** Opening Source text block **
LOS ANGELES TIMES

 

October 2, 2003

 

THEATER REVIEW

 

 

Adult fairy tale is a dreamy delight

An alluring take on the old folk story of 'Kate Crackernuts.'

 

by Rob Kendt

Special to The Times

 

Warning: "Kate Crackernuts" may give you a buzz. I don't mean the Ecstasy high of its club-kid chorus, but something closer to an actual buzzing in your ears--from John Zalewski's thumping, trickling sound design to the strange, dense, brilliant wordplay of writer Sheila Callaghan.

 

There's an equally high risk of visual and spatial intoxication. Director Jessica Kubzansky puts us inside the play's whirling womb, with Susan Gratch's industrial-strength set using every conceivable playing area--around and above and in front of the audience--and Jeremy Pivnick's lights probing every corner of the 24th Street Theatre's spacious interior. Into this embarrassment of riches add Libby Palmer's quirky costumes and Austin Switser's impressionistic video projections, and the result is part poetry slam, part rave, part dog-eared storybook theater--and all edgy, infectious, ultra-theatrical entertainment.

 

In Callaghan's free adaptation of a weird old English folktale, Kate (fiercely deadpan Ashley West Leonard) is the gutsy heroine with a caseload that includes her fluttery half sister, Anne (sugary-brittle Kellie Waymire) and a strung-out invalid, Paul (Thomas Patrick Kelly, in a state of raging, Oedipal collapse). Kate finds Paul's secret: He's fatigued by nightly rave-like revels orchestrated by a middle-aged succubus, Miss Prima (husky-voiced, Joan Collins-esque Jeanie Hackett). Meanwhile, Anne finds herself pursued by Paul's overlooked brother, Ralph (a dashingly muddled Ryun Yu) and by a loquacious sheep (dapper, mesmerizing Joshua Wolf Coleman) who believes she's stolen his head.
** Closing Source text block **
(Work instruction 1): Retype everything in the theater review from "In Callaghan's free" down to "stolen his head.", with no changes.
(Work instruction 2): For each statement, answer yes or no according to the theater review, and quote the words that decide it: (a) Jeremy Pivnick created the sound design. (b) Ashley West Leonard plays Kate. (c) Anne is Kate's full sister.
** Opening Data for review block **
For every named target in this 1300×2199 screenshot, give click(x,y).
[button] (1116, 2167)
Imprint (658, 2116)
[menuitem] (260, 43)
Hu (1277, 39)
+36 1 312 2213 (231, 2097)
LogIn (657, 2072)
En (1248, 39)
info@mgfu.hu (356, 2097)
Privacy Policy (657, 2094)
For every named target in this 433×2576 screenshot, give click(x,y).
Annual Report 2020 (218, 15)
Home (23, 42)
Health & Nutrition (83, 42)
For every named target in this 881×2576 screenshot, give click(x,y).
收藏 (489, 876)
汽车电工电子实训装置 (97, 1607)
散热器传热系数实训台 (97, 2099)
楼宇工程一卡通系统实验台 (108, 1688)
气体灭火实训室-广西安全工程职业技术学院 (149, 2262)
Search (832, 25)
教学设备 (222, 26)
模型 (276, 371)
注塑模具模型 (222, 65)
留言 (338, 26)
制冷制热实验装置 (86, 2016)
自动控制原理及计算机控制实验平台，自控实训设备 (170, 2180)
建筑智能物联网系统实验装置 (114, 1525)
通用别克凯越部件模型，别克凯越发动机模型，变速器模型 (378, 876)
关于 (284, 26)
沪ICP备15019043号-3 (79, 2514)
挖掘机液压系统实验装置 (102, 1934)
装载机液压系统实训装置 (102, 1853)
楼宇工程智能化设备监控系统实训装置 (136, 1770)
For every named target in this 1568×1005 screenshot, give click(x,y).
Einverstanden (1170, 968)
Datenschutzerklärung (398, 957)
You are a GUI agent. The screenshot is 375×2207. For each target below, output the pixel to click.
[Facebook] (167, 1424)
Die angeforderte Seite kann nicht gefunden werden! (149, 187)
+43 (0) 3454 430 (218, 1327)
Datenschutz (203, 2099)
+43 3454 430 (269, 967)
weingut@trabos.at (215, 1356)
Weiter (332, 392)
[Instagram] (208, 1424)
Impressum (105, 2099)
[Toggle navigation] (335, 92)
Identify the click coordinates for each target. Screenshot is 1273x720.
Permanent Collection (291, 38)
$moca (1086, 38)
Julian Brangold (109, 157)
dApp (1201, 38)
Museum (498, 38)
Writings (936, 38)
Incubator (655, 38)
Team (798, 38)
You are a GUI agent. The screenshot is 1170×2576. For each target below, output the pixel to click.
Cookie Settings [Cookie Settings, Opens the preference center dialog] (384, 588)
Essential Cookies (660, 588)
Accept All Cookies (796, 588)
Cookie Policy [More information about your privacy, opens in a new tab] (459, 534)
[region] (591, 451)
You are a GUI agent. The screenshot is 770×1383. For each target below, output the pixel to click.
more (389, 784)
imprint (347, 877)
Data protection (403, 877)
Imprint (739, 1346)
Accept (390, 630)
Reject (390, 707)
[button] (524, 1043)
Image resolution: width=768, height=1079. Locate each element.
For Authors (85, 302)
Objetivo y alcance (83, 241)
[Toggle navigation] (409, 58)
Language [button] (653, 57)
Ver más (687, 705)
** Closing Data for review block **
(Written solution 1):
In Callaghan's free adaptation of a weird old English folktale, Kate (fiercely deadpan Ashley West Leonard) is the gutsy heroine with a caseload that includes her fluttery half sister, Anne (sugary-brittle Kellie Waymire) and a strung-out invalid, Paul (Thomas Patrick Kelly, in a state of raging, Oedipal collapse). Kate finds Paul's secret: He's fatigued by nightly rave-like revels orchestrated by a middle-aged succubus, Miss Prima (husky-voiced, Joan Collins-esque Jeanie Hackett). Meanwhile, Anne finds herself pursued by Paul's overlooked brother, Ralph (a dashingly muddled Ryun Yu) and by a loquacious sheep (dapper, mesmerizing Joshua Wolf Coleman) who believes she's stolen his head.

(Written solution 2):
(a) No: "John Zalewski's thumping, trickling sound design"
(b) Yes: "Kate (fiercely deadpan Ashley West Leonard)"
(c) No: "her fluttery half sister, Anne"